On Tue, Jun 2, 2015 at 1:17 AM, BartC <b...@freeuk.com> wrote:
> On 01/06/2015 14:52, Chris Angelico wrote:
>> It's
>>
>> like the eternal debate about assignment and whether "x = x + 1" is
>> nonsense, with advocates preferring "x := x + 1" as being somehow
>> fundamentally different. It isn't. It's just a notational change, and
>> not even a huge one. (Though I do see the line of argument that it
>> should be "x <- x + 1" or something else that looks like an arro'w.)
>
>
> 'x <- x + 1' already means something as an expression (whether x is less
> than (-x+1). 'x <= x + 1' has the same problem.
>
> But I have used "=>" before,  for left-to-right assignment. (Mostly I use
> ":=")

In Python it does, yes; I'm talking about the language design
advocates.

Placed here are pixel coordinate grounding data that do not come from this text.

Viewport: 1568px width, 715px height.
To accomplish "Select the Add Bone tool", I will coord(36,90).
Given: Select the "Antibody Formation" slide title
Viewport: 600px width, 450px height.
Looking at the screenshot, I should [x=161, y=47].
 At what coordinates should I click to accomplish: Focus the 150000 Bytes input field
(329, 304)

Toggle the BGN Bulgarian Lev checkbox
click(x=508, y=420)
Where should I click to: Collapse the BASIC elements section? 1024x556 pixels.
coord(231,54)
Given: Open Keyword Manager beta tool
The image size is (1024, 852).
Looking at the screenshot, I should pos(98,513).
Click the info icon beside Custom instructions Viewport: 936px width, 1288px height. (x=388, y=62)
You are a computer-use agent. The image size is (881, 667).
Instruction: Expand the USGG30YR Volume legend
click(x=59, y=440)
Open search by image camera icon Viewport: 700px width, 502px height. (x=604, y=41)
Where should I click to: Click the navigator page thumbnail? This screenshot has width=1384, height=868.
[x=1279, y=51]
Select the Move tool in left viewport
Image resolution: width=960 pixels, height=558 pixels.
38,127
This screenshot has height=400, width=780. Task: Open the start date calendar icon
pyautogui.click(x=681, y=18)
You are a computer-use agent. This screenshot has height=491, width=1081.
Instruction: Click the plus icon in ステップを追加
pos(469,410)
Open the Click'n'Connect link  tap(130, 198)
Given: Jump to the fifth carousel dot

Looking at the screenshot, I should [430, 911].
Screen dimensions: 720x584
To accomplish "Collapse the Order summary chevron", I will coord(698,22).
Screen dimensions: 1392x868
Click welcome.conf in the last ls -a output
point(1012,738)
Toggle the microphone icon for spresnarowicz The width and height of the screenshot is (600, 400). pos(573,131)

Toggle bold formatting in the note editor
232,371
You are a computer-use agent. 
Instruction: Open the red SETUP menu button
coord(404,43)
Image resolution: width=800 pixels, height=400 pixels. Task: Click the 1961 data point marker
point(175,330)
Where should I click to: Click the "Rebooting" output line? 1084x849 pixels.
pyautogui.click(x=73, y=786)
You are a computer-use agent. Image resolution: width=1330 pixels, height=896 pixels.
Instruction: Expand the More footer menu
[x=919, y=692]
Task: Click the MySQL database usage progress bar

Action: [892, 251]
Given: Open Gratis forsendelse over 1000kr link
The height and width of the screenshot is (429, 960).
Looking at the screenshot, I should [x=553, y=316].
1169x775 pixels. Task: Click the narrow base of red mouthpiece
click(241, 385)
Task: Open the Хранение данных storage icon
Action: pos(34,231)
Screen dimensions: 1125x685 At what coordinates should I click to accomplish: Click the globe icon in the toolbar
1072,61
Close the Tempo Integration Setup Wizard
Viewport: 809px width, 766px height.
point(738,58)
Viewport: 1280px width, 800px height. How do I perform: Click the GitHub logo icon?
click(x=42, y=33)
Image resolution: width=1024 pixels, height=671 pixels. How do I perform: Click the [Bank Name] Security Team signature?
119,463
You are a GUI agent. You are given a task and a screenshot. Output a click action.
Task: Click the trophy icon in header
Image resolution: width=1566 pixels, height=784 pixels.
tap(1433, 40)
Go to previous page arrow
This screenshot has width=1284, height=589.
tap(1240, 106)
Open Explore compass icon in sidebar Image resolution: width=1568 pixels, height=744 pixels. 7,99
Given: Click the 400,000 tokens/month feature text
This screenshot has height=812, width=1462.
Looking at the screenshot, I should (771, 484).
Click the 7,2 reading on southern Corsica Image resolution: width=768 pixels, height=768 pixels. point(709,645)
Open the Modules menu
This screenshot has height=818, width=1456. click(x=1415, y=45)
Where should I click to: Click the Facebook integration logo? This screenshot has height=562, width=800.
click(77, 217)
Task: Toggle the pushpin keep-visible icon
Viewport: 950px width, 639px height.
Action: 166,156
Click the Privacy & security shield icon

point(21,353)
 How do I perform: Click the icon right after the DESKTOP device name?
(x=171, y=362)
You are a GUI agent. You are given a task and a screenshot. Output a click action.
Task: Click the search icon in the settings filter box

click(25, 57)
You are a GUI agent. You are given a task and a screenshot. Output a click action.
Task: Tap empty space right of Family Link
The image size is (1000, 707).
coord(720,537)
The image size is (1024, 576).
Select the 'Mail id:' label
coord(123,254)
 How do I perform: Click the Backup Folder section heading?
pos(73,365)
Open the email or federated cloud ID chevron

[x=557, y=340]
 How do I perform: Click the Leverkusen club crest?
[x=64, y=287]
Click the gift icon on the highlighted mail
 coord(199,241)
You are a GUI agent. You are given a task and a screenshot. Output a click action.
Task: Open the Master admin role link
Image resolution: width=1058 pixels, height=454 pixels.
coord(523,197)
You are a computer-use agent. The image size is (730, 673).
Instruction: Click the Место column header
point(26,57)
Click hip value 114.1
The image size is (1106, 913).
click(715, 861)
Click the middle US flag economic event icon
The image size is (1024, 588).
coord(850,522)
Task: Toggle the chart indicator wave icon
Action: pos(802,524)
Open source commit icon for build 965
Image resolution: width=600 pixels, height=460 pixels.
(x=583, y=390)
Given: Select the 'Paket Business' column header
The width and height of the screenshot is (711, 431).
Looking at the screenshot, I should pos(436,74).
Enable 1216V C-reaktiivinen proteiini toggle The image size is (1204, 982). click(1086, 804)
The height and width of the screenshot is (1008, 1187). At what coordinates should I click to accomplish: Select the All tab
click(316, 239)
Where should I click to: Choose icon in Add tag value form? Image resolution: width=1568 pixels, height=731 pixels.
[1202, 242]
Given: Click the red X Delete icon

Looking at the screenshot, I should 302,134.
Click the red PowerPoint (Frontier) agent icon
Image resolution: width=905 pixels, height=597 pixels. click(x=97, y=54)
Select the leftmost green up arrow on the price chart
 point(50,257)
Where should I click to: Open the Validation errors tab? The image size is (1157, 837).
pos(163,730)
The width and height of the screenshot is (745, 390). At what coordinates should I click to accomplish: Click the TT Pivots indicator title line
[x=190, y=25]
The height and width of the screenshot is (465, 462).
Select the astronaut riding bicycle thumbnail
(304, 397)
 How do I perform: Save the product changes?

Some recommend a two-character ASCII notation like "<-" or
"<=", others prefer a single-character symbol eg "←" or "⇦", but
whatever it is, it will have no meaning in that language other than
assignment. And yes, I can see the value of using an arrow to indicate
assignment... but I don't really see a huge problem with using "=" to
mean assignment, given that people from a mathematical background will
have to grok the entire concept of temporal truth anyway. Whatever
symbol you use, it has to be explained.